Information given:
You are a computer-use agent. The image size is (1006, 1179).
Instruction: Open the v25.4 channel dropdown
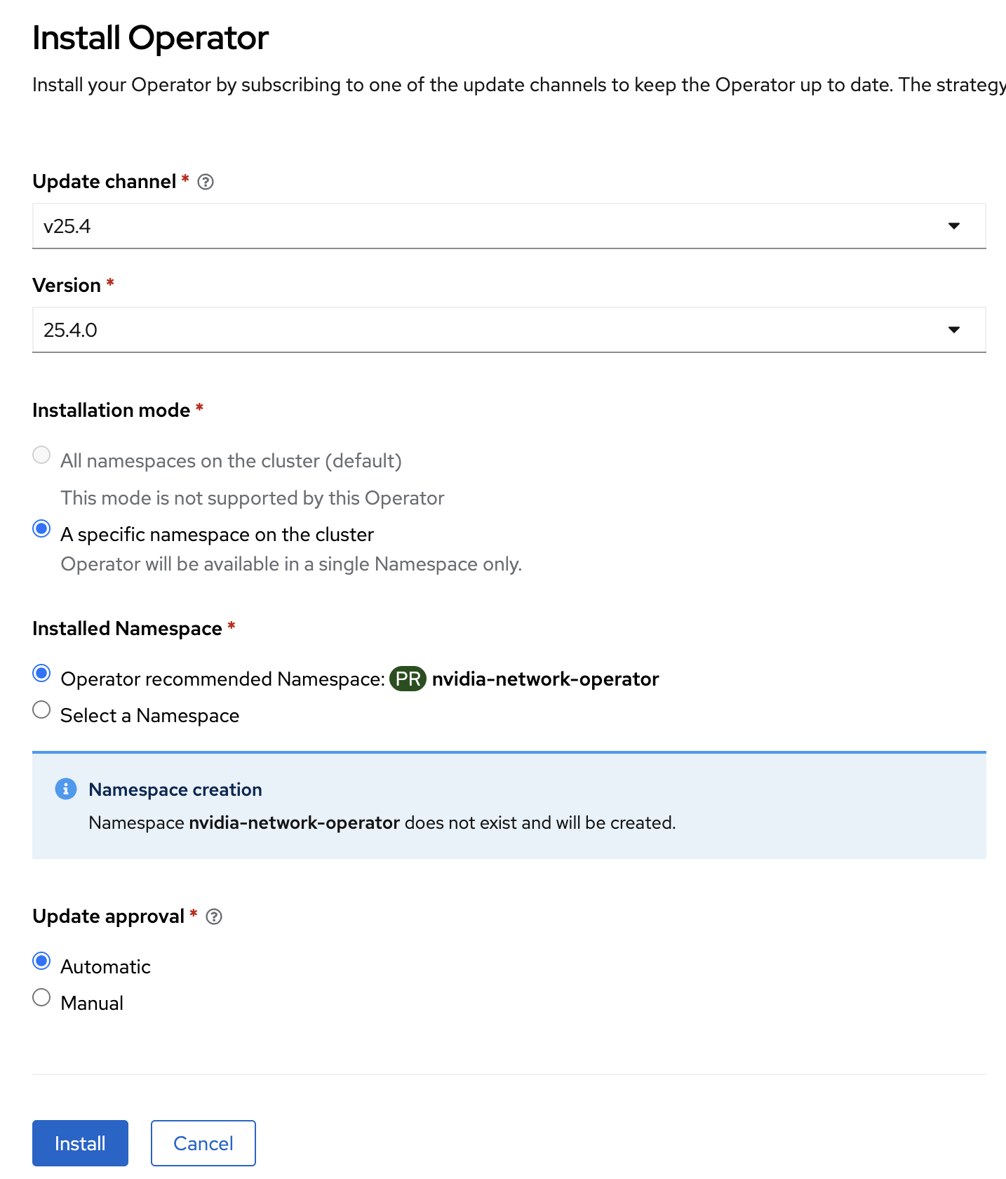491,226
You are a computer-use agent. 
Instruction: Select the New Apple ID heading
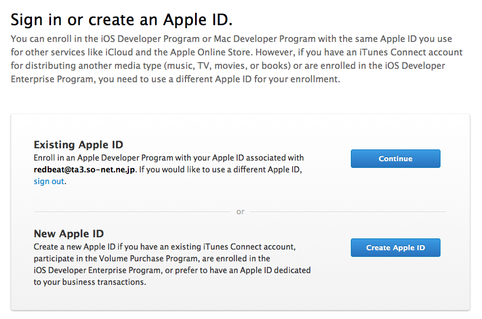[68, 233]
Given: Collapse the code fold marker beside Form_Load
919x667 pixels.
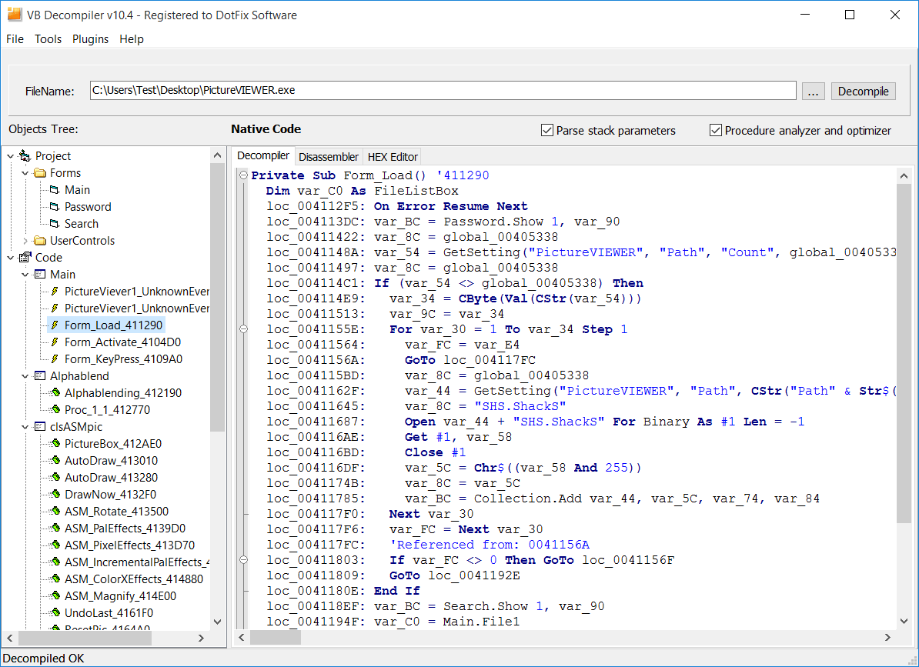Looking at the screenshot, I should pos(243,175).
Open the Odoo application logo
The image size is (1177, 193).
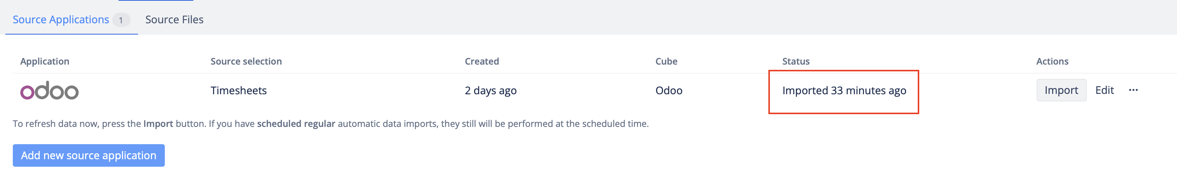(x=49, y=91)
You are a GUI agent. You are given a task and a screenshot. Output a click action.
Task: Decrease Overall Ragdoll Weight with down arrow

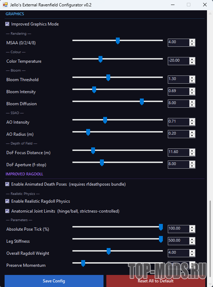pos(192,255)
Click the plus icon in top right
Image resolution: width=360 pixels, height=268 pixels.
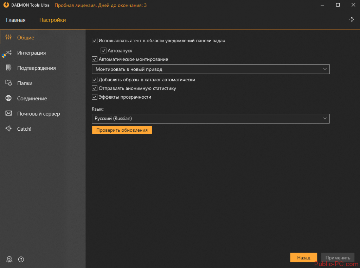tap(352, 20)
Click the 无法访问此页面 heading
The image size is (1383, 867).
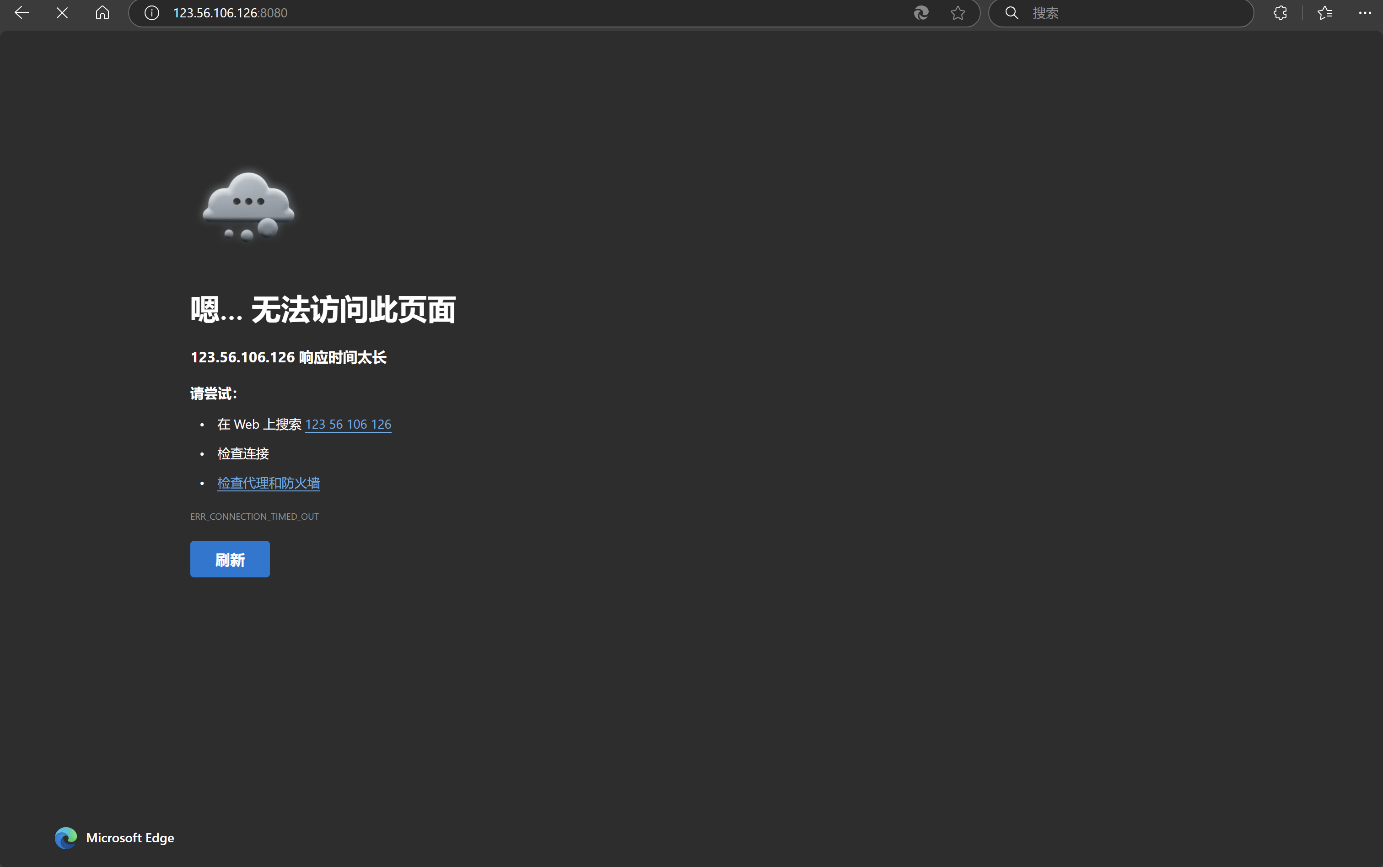click(x=353, y=310)
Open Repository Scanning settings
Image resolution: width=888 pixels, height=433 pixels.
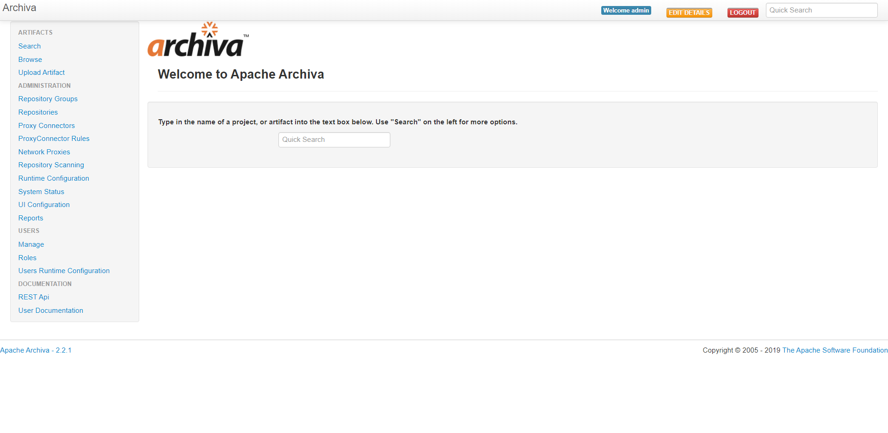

Task directions: Starting at the line that contains "Click the 无法访问此页面 heading" and stopping after the last of the entries, write those lines out again with the requests included, scaling each coordinate in the answers by 2.25 and rounding to whole numbers, with halves rounded up. Leave the pictures out.

Complete response:
Click the 无法访问此页面 heading
The image size is (1383, 867).
click(x=794, y=698)
Open Repository Scanning settings
Image resolution: width=888 pixels, height=433 pixels.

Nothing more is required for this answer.